The last couple of days have been of public holidays here in Saudi Arabia because of the Hajj. We have been working anyway though; will compensate these days at Christmas, which for obvious reasons isn't celebrated here.
The Hajj is the pilgrimage to Mecca, the largest annual pilgrimage in the world and the fifth pillar of Islam, a moral obligation that every muslim must carry out at least once in their lifetime.
The Hajj takes place from the 7th to the 13th of Dhu al-Hijjah, the 12th month is the Islamic calendar. Because the Islamic calendar is a lunar calendar, eleven days shorter than the western Gregorian calendar, the Gregorian date of the Hajj changes every year, shifting eleven days.
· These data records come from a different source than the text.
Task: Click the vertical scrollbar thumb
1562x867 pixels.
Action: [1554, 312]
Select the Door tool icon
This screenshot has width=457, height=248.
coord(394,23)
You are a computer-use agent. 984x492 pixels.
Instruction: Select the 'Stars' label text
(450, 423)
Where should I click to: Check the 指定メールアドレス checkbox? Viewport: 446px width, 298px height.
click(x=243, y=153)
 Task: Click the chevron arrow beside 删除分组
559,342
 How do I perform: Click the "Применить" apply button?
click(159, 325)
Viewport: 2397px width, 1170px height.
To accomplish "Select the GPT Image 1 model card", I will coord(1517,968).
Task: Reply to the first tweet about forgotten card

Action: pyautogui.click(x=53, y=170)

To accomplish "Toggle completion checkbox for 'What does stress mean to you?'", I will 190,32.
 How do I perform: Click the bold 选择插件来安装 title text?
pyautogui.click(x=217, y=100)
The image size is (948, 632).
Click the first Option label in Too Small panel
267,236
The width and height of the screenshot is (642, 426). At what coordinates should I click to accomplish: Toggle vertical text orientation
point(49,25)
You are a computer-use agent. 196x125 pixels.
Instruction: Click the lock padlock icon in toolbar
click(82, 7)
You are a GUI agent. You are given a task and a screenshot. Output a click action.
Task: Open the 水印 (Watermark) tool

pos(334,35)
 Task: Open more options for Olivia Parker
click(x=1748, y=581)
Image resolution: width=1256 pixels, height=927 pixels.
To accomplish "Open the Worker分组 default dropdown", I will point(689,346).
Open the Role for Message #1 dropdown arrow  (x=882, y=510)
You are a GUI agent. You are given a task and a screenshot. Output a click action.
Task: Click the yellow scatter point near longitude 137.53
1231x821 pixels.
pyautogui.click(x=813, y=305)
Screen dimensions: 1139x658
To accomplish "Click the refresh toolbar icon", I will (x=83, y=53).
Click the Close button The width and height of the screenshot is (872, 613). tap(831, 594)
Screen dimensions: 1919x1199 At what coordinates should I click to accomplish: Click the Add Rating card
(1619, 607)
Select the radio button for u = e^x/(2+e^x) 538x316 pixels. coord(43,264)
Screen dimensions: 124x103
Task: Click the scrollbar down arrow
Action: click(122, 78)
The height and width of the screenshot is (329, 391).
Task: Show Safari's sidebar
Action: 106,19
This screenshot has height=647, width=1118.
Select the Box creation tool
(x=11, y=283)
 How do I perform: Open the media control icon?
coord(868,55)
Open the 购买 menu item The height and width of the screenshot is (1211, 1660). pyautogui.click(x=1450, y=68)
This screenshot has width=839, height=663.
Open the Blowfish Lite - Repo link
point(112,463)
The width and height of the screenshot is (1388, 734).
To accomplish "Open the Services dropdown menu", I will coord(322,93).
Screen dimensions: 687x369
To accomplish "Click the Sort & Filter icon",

Pilgrims join processions of hundreds of thousands of people who converge in Mecca walking couter-clockwise around the Ka'bah (cube shaped building which acts as the Muslim direction of prayer), kissing the black stone in the corner of the Ka'bah, running back and forth between the hills of Al-Safa and Al-Marwah, drinking from the Zamzam well, going to the plains of mount Arafat to stand in vigil and throwing stones in the ritual 'Stoning of the Devil'. The pilgrims then shave their heads, perform a ritual of animal sacrifice and celebrate the three day global festival of Eid al-Adha.